They aren’t really frontiers anymore, but I’m learning more about NoSQL databases and use cases–specifically, what the best way to create a better fossil specimen database is. The use case would be a simple “what do we have and where is it” database for the University of North Dakota paleo collections.
Ideal features are
- Easy replication or download, in case someone wants to run an analysis on all or part of the database.
- Easy and or flexible query capabilities. I’m getting the impression I get one or the other.
- Easy import.
- Versioning would be nice.
- Scalability (in the end, 500,000 specimens).
So far CouchDB and MongoDB are my frontrunners, and even though I think CouchDB has more of the features I’d like to use, the supposedly easier querying in MongoDB has me intrigued. This is definitely not going to be a post comparing the two. It’s possible that MySQL is the right choice, and I am re-exploring that possibility. I’m beginning to shy away from NodakPaleo as it exists right now, because Drupal adds a layer of complexity between researchers and the data. Sure, it’s nice to have all the extras and be able to build a View that you can query a certain way via GUI, but ideally the databse would have an API that could be used by researchers for more interesting things–mapping exercises, mashups with different datasets, etc. For that to happen, I think a JSON/BSON/XML document database may be the best choice in the end.
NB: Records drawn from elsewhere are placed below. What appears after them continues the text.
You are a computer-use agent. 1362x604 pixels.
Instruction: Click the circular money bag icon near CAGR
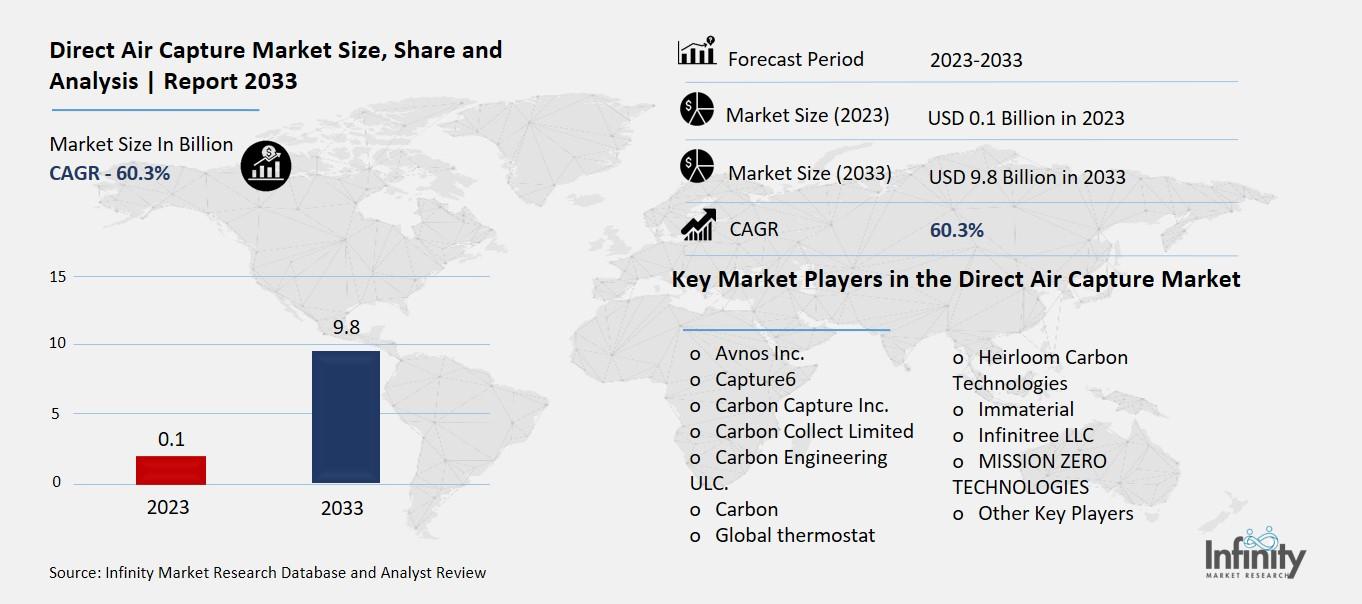[x=265, y=164]
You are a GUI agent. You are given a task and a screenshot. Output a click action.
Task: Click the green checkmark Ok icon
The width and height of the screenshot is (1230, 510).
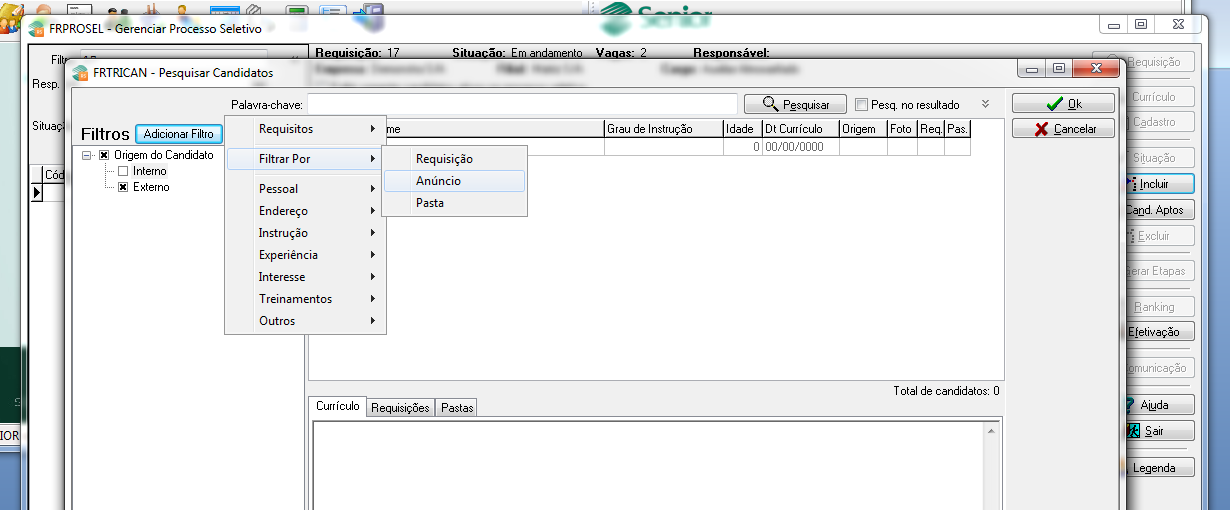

I just want people to be able to talk to it and use it in a way that makes sense to them. Continuing on, I hope to add more comprehensible thoughts about each option and how I am learning (because I know very little about these systems).
Finally, if you want to see where my free time went during 2007, check out SpecimenDB, the PHP/MySQL version I created. Much of the backend I scraped from ‘PHP and MySQL for Dummies,’ but apparently I learned a lot that summer. This is a new installation, so it obviously doesn’t have any information in it.